The FHFA house price index has appreciated 0.1% month-over-month and 5.0% year-over-year in May.  The Mountain region led the charge, with annual gains of 6.7%, followed by the Pacific region up 4.5% annually and the Mid-Atlantic region up 4.4% annually.  JP Morgan economist, Daniel Silver, commented “the FHFA index continues to show that the pace of appreciation has been cooling lately.” 

Existing home sales or resales declined in June, down 1.7% month-over-month and down 2.2% year-over-year to a seasonally adjusted annual pace of 5.27 million units.  Regionally, the data was mixed.  Sales were up 1.6% in the Midwest and 1.5% in the Northeast, but down 3.4% in the South and 3.5% in the West. 

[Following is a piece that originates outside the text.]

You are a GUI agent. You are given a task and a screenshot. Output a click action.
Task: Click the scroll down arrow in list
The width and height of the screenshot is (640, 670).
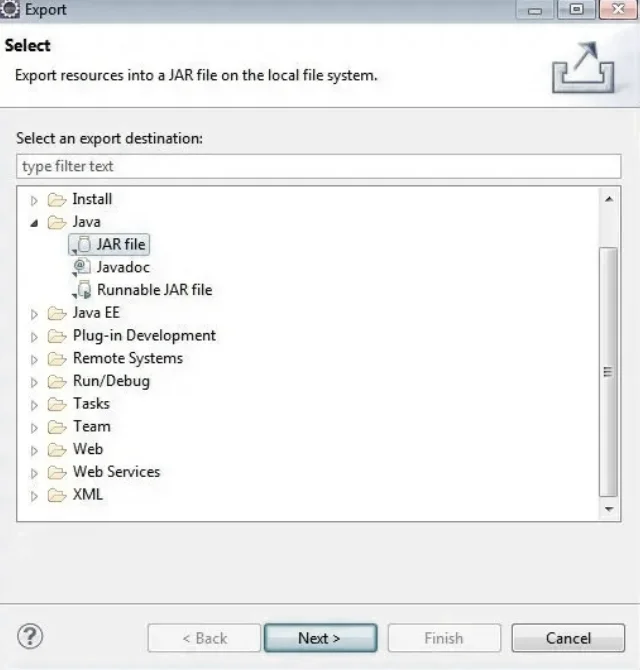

New home sales turned around in June, improving for the first time in three months.  Month-over-month sales were up 7% to a seasonally adjusted annual rate of 646,000.  Annually, sales are up 4.5%.  This month’s data pushes the sales pace up to an evenly balanced market, currently it would take 6.3 months to exhaust all available new home inventory.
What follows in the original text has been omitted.